4/15/10
Books: The Husbands and Wives Club

Before we started reading The Husbands and Wives Club: A Year in the Life of a Couples Therapy Group by Laurie Abraham (based on this NYT mag cover story), we had a number of preconceived notions. (1) Okay, so other people’s therapy might be interesting when Gabriel Byrne plays the therapist on HBO, but real-life couples and real-therapy therapy? It’s a miserable thing to say about other people’s marital troubles, but they can be so boring. (2) Group couples therapy? Isn’t that a little ’70s? (3) Wouldn’t you want to throw yourself off a bridge after a year of being embedded in five couples’ marital misery? Would you ever be able to have happy thoughts about the institution of marriage again?

Turns out we were wrong on all three fronts.
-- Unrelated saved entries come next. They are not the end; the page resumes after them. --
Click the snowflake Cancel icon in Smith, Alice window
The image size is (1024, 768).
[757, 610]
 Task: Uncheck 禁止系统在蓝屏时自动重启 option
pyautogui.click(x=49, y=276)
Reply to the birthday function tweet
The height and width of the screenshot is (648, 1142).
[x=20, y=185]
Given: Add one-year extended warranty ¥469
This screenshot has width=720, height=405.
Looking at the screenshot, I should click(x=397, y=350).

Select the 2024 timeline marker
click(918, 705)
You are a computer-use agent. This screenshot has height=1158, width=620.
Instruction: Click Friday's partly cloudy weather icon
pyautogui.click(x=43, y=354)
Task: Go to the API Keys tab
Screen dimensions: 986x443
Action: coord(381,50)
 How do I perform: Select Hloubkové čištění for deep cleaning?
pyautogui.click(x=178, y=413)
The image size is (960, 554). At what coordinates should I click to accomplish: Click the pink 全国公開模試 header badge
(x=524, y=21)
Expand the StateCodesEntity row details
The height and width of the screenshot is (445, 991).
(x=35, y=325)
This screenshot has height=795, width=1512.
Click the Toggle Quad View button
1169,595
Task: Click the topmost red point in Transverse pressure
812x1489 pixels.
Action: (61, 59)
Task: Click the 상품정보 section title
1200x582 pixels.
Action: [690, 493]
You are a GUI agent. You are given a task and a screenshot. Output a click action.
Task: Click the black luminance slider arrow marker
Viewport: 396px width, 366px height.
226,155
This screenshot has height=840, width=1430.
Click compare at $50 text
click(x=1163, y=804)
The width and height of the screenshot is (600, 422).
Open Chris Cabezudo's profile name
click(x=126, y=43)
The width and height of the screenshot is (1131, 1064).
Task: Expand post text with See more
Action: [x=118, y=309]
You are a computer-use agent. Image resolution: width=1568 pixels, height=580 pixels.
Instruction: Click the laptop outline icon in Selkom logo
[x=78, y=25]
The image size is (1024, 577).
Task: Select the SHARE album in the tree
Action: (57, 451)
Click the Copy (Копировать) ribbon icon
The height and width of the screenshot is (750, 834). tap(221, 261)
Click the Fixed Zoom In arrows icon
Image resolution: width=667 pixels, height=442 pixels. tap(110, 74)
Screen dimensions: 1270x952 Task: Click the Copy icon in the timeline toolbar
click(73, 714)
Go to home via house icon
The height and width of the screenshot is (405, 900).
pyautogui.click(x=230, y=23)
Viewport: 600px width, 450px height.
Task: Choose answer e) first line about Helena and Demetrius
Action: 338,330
First of all, this book reads like a novel. (Though we do recommend making a bookmark for yourself and writing down each couple’s names and major attributes to help you keep track [or just print this out]; at times it feels like a Russian novel with so many protagonists and side plots.) At one point Abraham notes that another book — portraits of couples in the Victoria era — broadens the repertoire of “plots” for couples, adding to the number of models for long-lasting relationships. Abraham’s experience of couples therapy — and, by extension, her book about it — offers the same solace. And “plot” is an apt word — you’ll find yourself racing through the final chapters to find out how each couple turned out. No plot spoilers here (who knew that a book on marital therapy could even be subject to those?); we will just say that there’s more than one way to a happy ending.